The dean thought that Lucy Robarts’s wants during her present occupation of nursing would not be so numerous as to make her continued sojourn in Mrs. Crawley’s sick room impossible, and therefore took his leave with a satisfied conviction that the poor lady would not be left wholly to the somewhat unskilful nursing of her husband.

CHAPTER XXXVII.

MR. SOWERBY WITHOUT COMPANY.

And now there were going to be wondrous doings in West Barsetshire, and men’s minds were much disturbed. The fiat had gone forth from the high places, and the Queen had dissolved her faithful Commons. The giants, finding that they could effect little or nothing with the old House, had resolved to try what a new venture would do for them, and the hubbub of a general election was to pervade the country. This produced no inconsiderable irritation and annoyance, for the House was not as yet quite three years old; and members of Parliament, though they naturally feel a constitutional pleasure in meeting their friends and in pressing the hands of their constituents, are, nevertheless, so far akin to the lower order of humanity that they appreciate the danger of losing their seats; and the certainty of a considerable outlay in their endeavours to retain them is not agreeable to the legislative mind.

Never did the old family fury between the gods and giants rage higher than at the present moment. The giants declared that every turn which they attempted to take in their country’s service had been thwarted by faction, in spite of those benign promises of assistance made to them only a few weeks since by their opponents; and the gods answered by asserting that they were driven to this opposition by the Bœotian fatuity of the giants. They had no doubt promised their aid, and were ready to give it to measures that were decently prudent; but not to a bill enabling government at its will to pension aged bishops! No; there must be some limit to their tolerance, and when such attempts as these were made that limit had been clearly passed.

All this had taken place openly only a day or two after that casual whisper dropped by Tom Towers at Miss Dunstable’s party—by Tom Towers, that most pleasant of all pleasant fellows. And how should he have known it,—he who flutters from one sweetest flower of the garden to another,

“Adding sugar to the pink, and honey to the rose,
So loved for what he gives, but taking nothing as he goes”?

But the whisper had grown into a rumour, and the rumour into a fact, and the political world was in a ferment. The giants, furious about their bishops’ pension bill, threatened the House—most injudiciously; and then it was beautiful to see how indignant members got up, glowing with honesty, and declared that it was base to conceive that any gentleman in that House could be actuated in his vote by any hopes or fears with reference to his seat. And so matters grew from bad to worse, and these contending parties never hit at each other with such envenomed wrath as they did now;—having entered the ring together so lately with such manifold promises of good-will, respect, and forbearance!

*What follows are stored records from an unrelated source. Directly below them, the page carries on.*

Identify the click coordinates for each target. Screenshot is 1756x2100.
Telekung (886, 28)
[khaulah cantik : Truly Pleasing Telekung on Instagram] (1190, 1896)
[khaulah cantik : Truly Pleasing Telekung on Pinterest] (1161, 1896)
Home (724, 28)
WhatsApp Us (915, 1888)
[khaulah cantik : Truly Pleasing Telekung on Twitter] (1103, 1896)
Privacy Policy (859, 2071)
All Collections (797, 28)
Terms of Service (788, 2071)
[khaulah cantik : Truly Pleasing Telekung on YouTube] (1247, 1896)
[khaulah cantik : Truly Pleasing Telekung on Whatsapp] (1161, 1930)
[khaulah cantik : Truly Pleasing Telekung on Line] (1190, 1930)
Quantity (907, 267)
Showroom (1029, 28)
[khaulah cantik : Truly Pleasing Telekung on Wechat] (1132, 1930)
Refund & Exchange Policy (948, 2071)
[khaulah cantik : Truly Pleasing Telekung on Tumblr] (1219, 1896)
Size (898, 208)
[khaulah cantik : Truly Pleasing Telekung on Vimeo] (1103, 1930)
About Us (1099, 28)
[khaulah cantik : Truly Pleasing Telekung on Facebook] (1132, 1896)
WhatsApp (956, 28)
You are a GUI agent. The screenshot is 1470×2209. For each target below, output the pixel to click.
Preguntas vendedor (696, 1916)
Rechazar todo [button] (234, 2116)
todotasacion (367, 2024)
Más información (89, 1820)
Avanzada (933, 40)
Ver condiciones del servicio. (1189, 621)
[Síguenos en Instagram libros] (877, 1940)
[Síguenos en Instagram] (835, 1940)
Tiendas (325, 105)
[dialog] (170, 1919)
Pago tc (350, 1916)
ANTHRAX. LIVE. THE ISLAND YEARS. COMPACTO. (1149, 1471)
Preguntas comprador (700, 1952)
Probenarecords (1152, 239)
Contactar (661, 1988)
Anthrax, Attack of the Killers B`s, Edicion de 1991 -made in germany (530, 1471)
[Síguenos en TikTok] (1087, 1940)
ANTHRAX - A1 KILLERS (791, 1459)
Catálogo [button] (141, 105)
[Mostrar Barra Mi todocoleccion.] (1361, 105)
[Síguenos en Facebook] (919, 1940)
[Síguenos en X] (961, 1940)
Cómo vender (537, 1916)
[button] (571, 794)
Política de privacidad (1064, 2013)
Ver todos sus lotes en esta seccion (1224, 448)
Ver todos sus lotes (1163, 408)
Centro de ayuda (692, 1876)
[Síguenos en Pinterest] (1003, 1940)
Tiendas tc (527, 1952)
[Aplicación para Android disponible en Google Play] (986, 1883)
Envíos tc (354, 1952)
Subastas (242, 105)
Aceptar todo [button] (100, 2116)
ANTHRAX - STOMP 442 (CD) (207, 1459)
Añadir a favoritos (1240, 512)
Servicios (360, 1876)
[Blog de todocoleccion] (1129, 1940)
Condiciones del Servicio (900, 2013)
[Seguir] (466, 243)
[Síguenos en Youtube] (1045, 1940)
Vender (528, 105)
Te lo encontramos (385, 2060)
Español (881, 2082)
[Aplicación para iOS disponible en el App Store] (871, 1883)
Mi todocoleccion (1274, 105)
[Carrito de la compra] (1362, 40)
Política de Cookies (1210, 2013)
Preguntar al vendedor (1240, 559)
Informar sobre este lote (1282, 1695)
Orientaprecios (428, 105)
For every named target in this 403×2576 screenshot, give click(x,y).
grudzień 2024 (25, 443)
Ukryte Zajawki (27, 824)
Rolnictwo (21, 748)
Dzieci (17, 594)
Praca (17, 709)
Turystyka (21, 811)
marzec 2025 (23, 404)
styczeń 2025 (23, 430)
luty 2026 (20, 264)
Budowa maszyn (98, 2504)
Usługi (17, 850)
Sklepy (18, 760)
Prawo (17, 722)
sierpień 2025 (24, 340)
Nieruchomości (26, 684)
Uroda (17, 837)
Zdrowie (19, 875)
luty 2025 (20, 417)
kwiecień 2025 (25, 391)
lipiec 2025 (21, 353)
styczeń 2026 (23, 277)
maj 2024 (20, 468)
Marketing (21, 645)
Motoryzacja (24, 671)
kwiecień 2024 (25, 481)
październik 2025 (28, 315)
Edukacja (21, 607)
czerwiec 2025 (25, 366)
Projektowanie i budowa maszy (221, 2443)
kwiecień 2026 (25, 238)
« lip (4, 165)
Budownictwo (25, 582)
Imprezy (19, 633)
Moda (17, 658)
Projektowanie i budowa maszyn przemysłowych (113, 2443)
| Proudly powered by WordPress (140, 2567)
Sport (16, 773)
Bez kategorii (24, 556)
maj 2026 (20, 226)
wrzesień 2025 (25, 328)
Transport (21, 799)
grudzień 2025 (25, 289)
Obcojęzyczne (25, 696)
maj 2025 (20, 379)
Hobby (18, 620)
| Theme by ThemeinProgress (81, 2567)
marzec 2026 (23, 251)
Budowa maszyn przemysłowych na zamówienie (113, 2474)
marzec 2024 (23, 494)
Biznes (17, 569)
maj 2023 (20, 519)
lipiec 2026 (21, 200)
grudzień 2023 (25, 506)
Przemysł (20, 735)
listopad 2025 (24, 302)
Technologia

But going from the general to the particular, we may say that nowhere was a deeper consternation spread than in the electoral division of West Barsetshire. No sooner had the tidings of the dissolution reached the county than it was known that the duke intended to change his nominee. Mr. Sowerby had now sat for the division since the Reform Bill! He had become one of the county institutions, and by the dint of custom and long establishment had been borne with and even liked by the county gentlemen, in spite of his well-known pecuniary irregularities. Now all this was to be changed. No reason had as yet been publicly given, but it was understood that Lord Dumbello was to be returned, although he did not own an acre of land in the county. It is true that rumour went on to say that Lord Dumbello was about to form close connections with Barsetshire. He was on the eve of marrying a young lady, from the other division indeed, and was now engaged, so it was said, in completing arrangements with the government for the purchase of that noble crown property usually known as the Chace of Chaldicotes. It was also stated—this statement, however, had hitherto been only announced in confidential whispers—that Chaldicotes House itself would soon become the residence of the marquis. The duke was claiming it as his own—would very shortly have completed his claims and taken possession;—and then, by some arrangement between them, it was to be made over to Lord Dumbello.